### TASK DESCRIPTION
Rewrite the lines starting with the line that contains "Where should I click to: Toggle" and going on through the line that contains "[x=1024, y=733]", changing "upload icon" to "download icon" and leaving everything else as it stands. Omit the pictures from your answer.
— Begin —
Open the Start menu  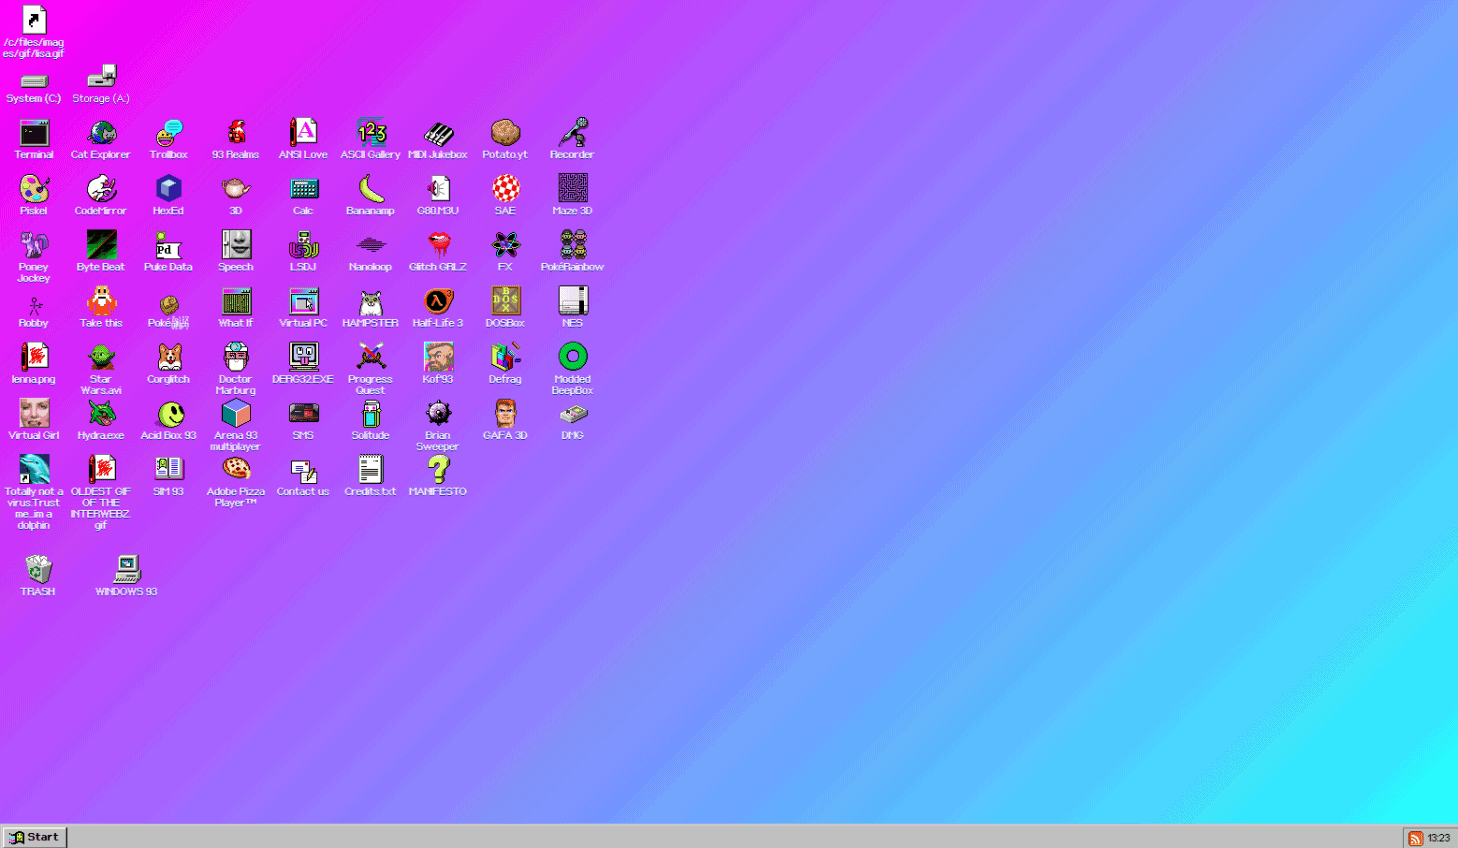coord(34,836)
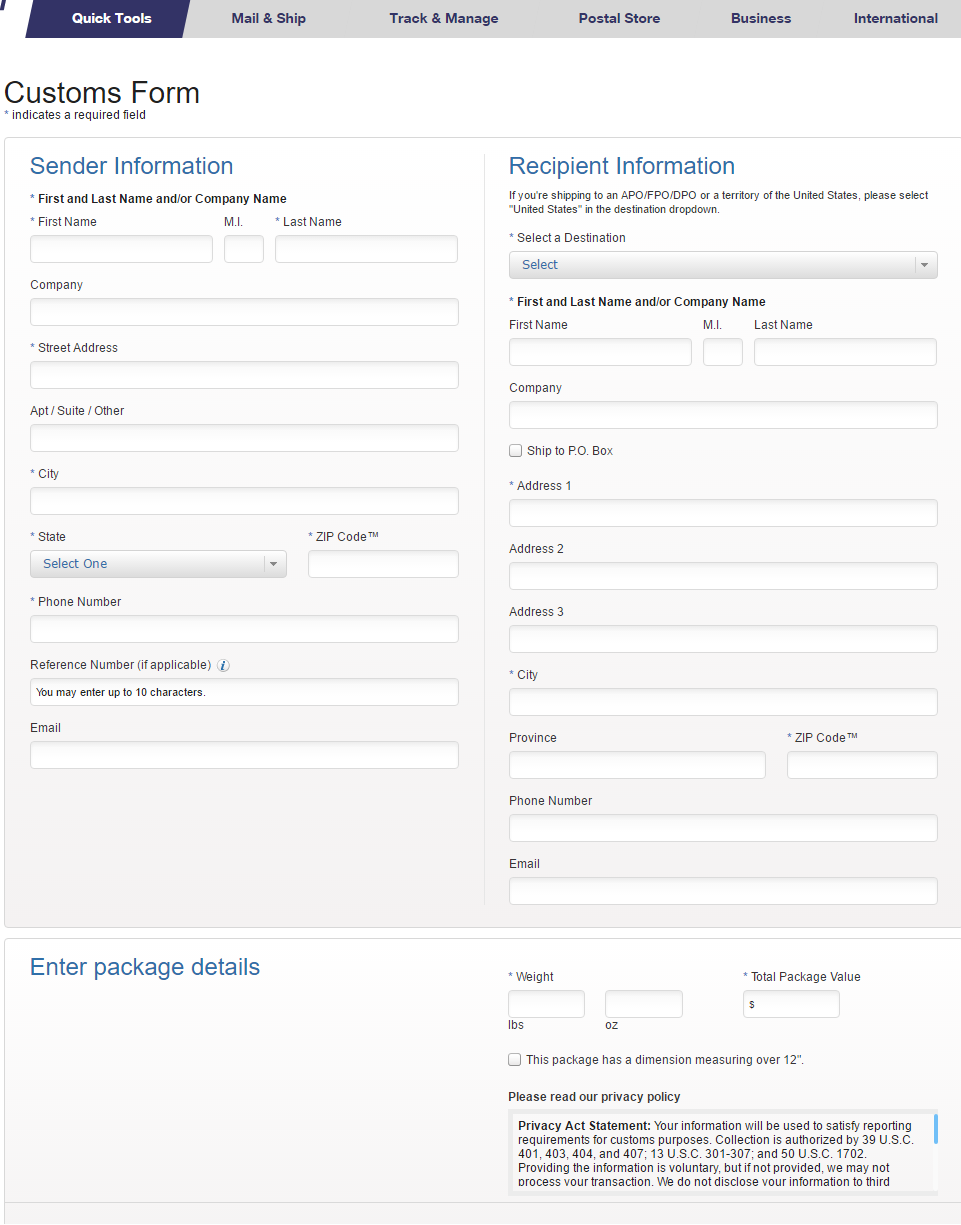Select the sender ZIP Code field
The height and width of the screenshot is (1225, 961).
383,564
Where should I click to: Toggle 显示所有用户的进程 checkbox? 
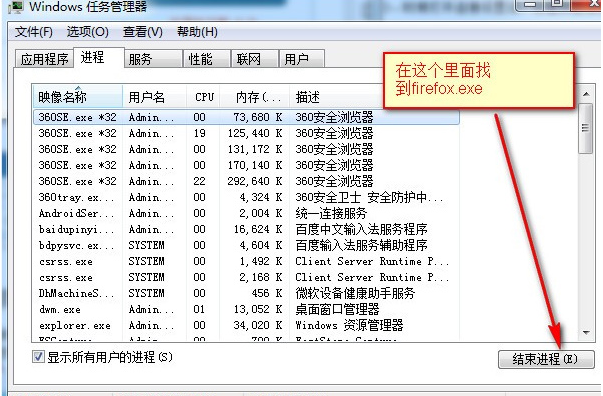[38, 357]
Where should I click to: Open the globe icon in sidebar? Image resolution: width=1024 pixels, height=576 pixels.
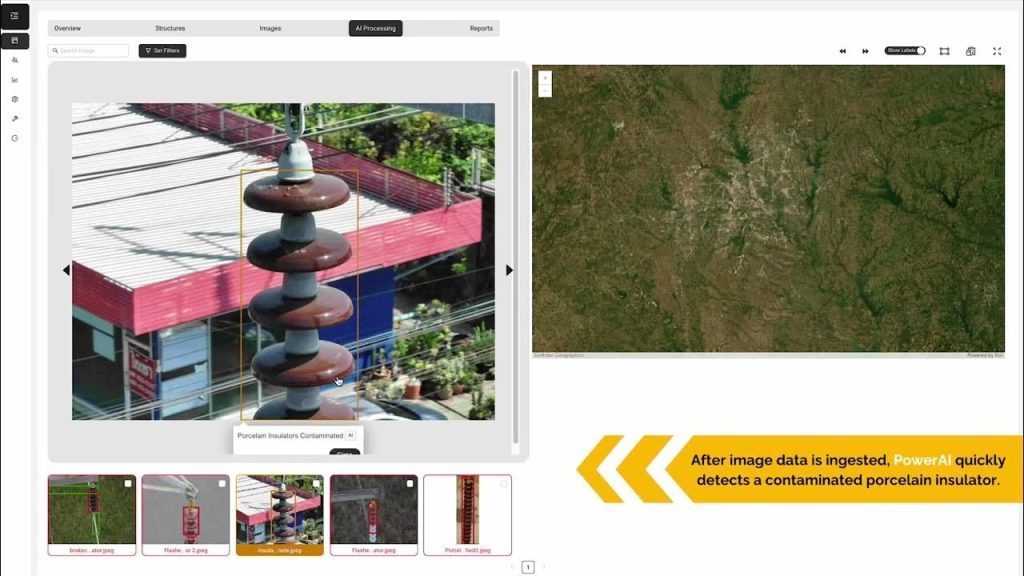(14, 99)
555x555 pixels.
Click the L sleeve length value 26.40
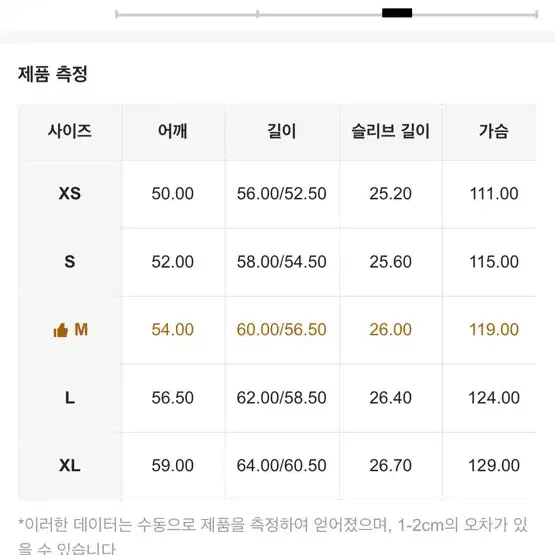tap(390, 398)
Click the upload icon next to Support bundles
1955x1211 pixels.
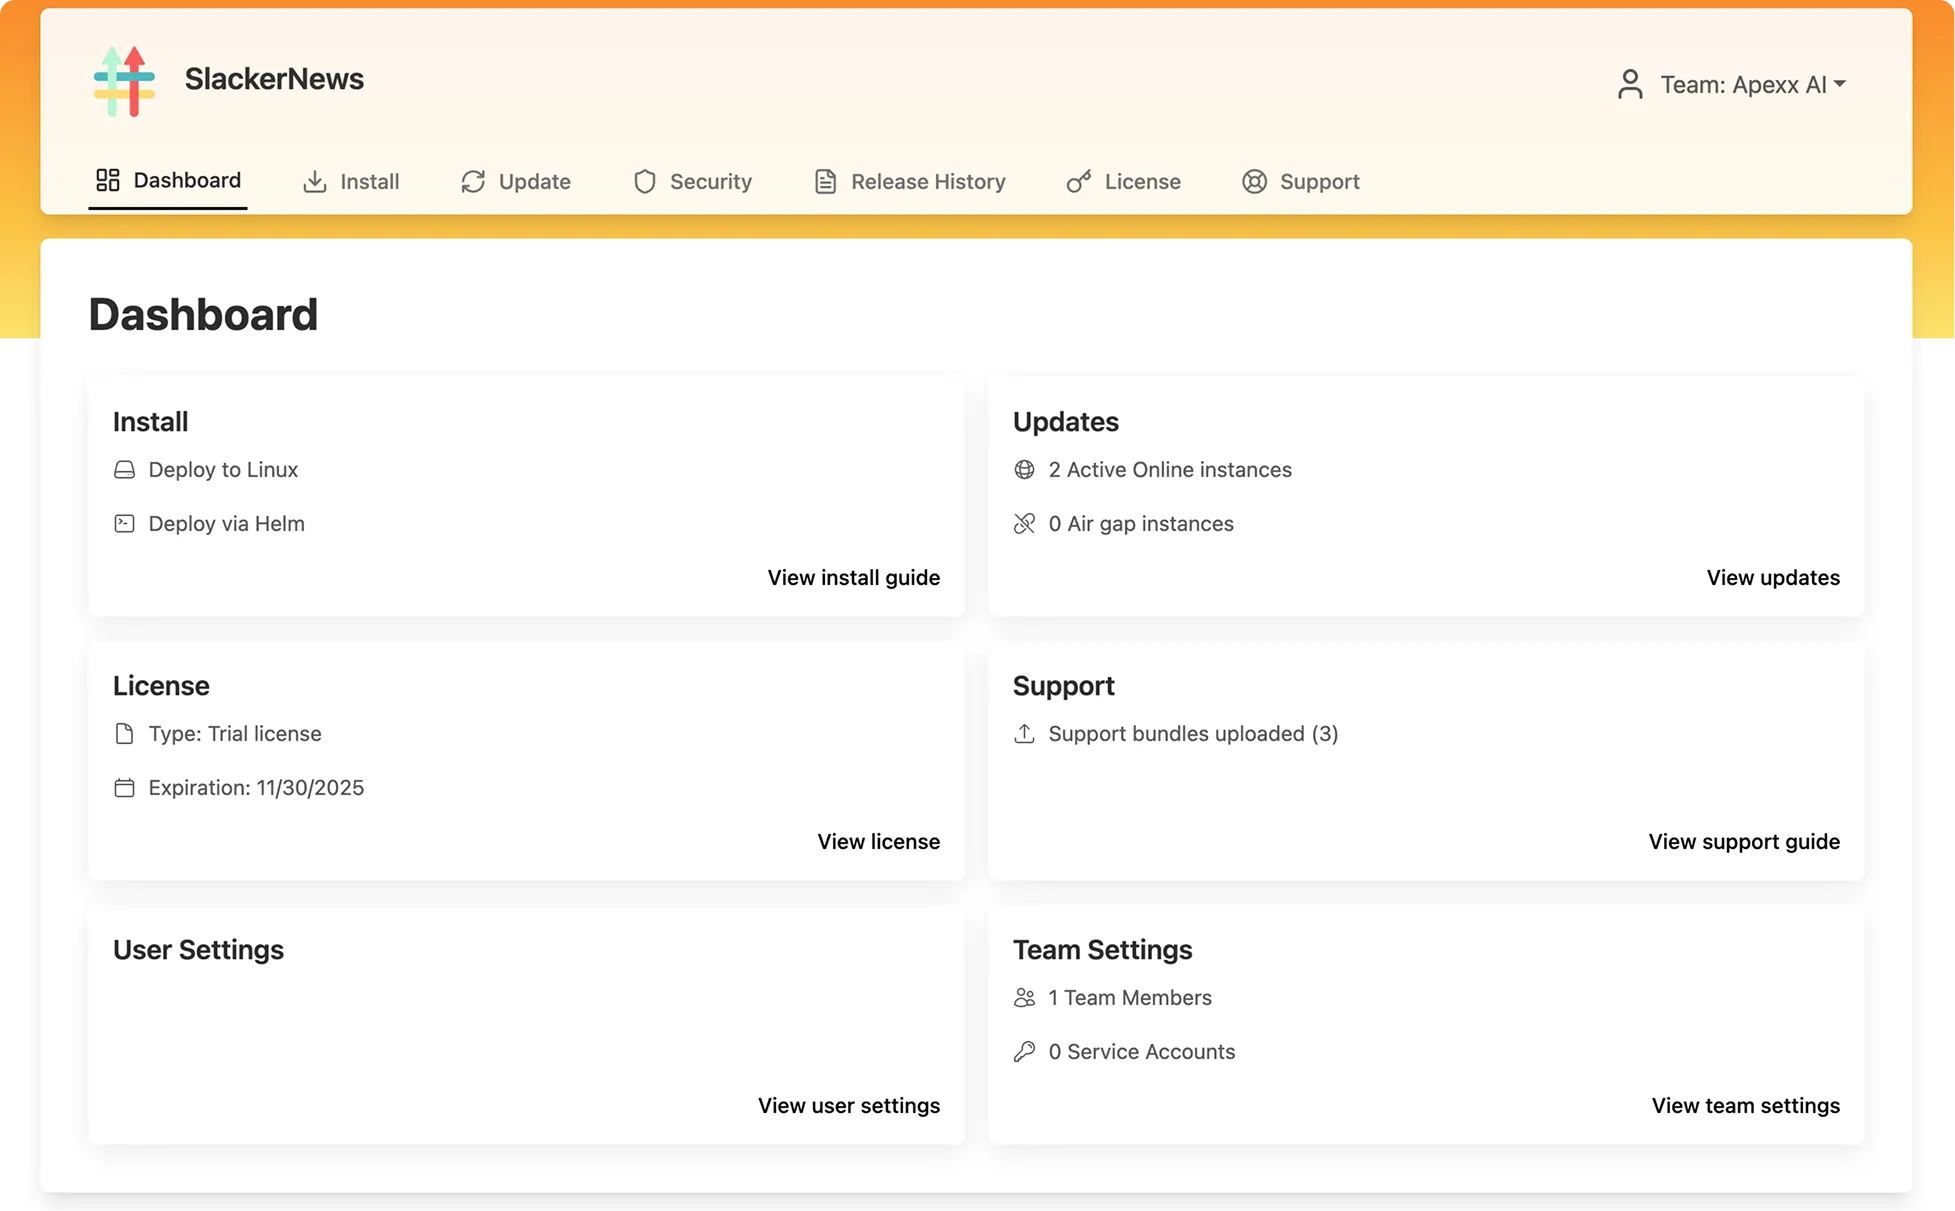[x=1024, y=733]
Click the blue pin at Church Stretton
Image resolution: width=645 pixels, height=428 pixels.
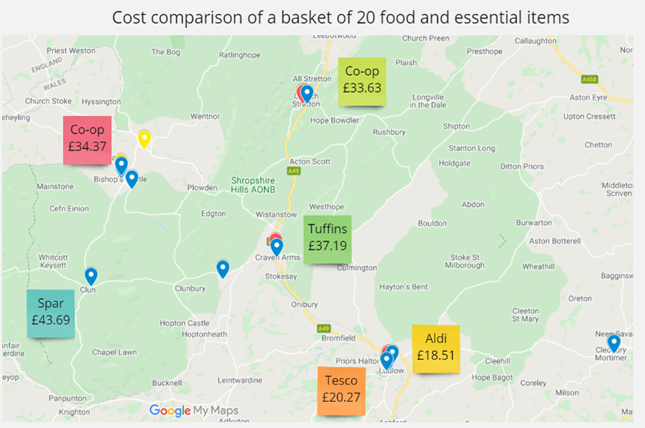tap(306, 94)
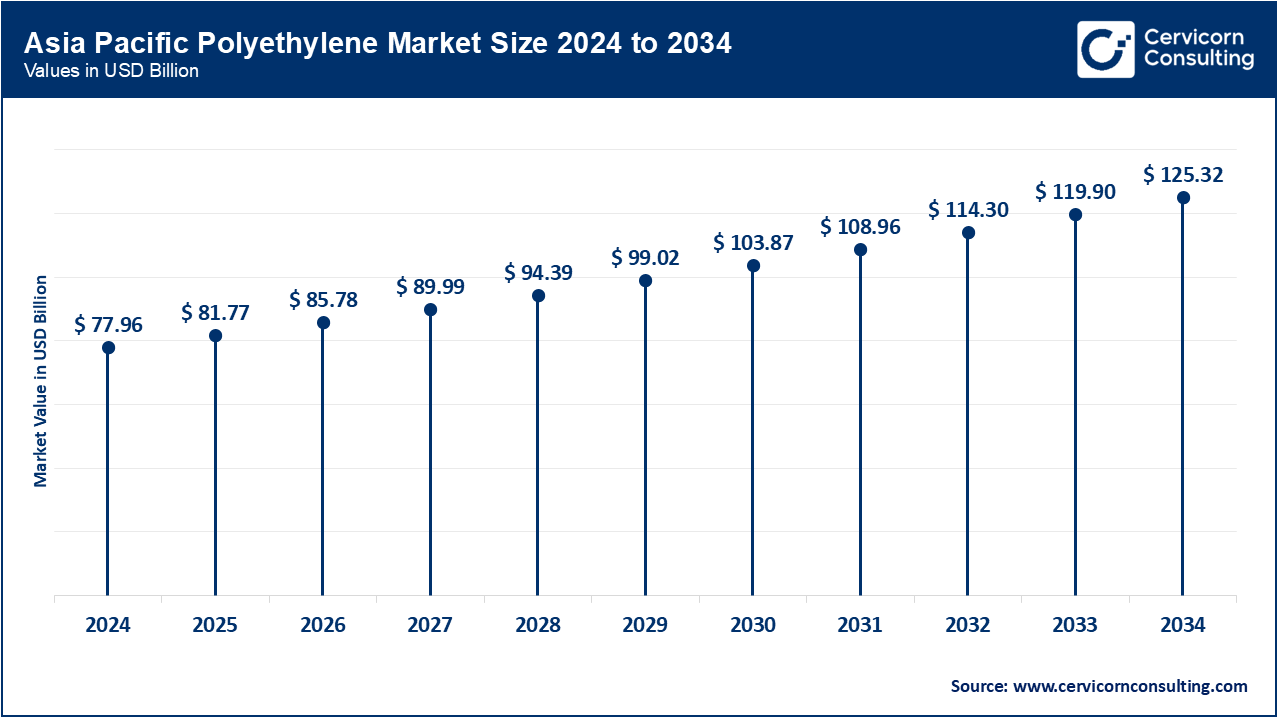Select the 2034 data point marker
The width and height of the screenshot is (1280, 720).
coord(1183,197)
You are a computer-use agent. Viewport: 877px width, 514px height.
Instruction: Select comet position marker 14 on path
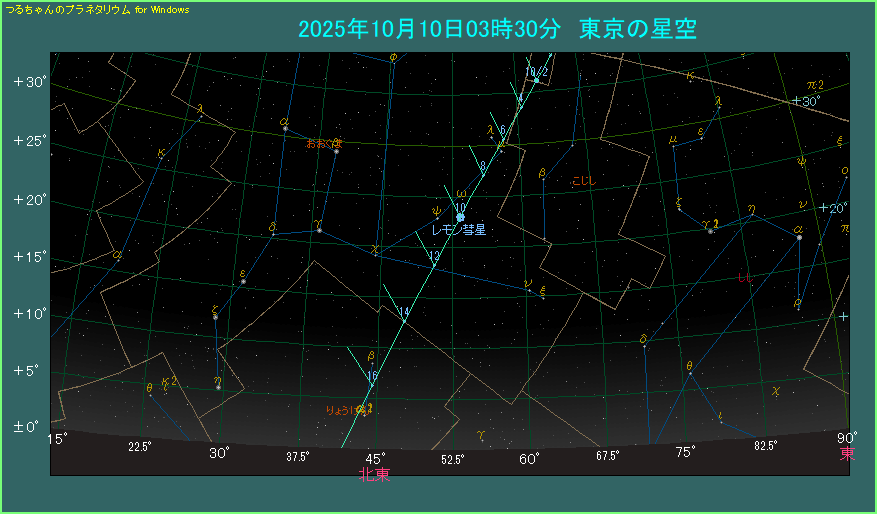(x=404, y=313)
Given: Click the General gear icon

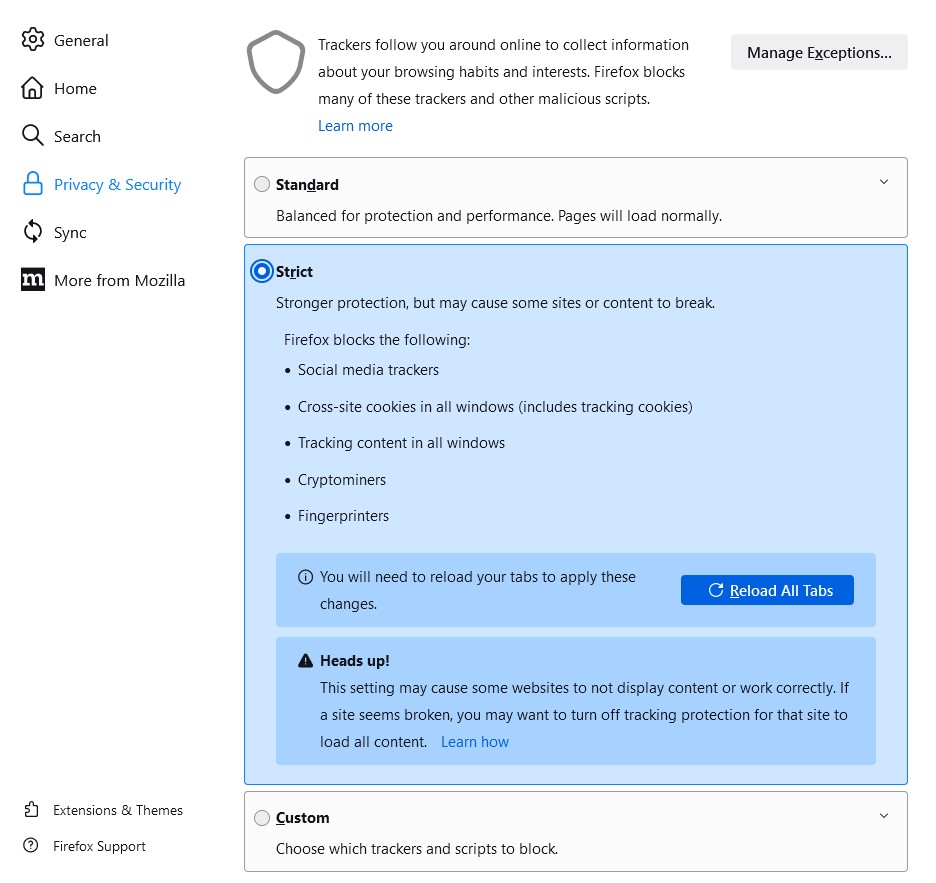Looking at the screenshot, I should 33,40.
— End —
### THE RESULT
Where should I click to: Toggle 显示所有用户的进程 checkbox? 
[38, 357]
Where should I click to: Open the globe icon in sidebar? Image resolution: width=1024 pixels, height=576 pixels.
(14, 99)
555x555 pixels.
Click the L sleeve length value 26.40
tap(390, 398)
Click the download icon next to Support bundles
1955x1211 pixels.
[x=1024, y=733]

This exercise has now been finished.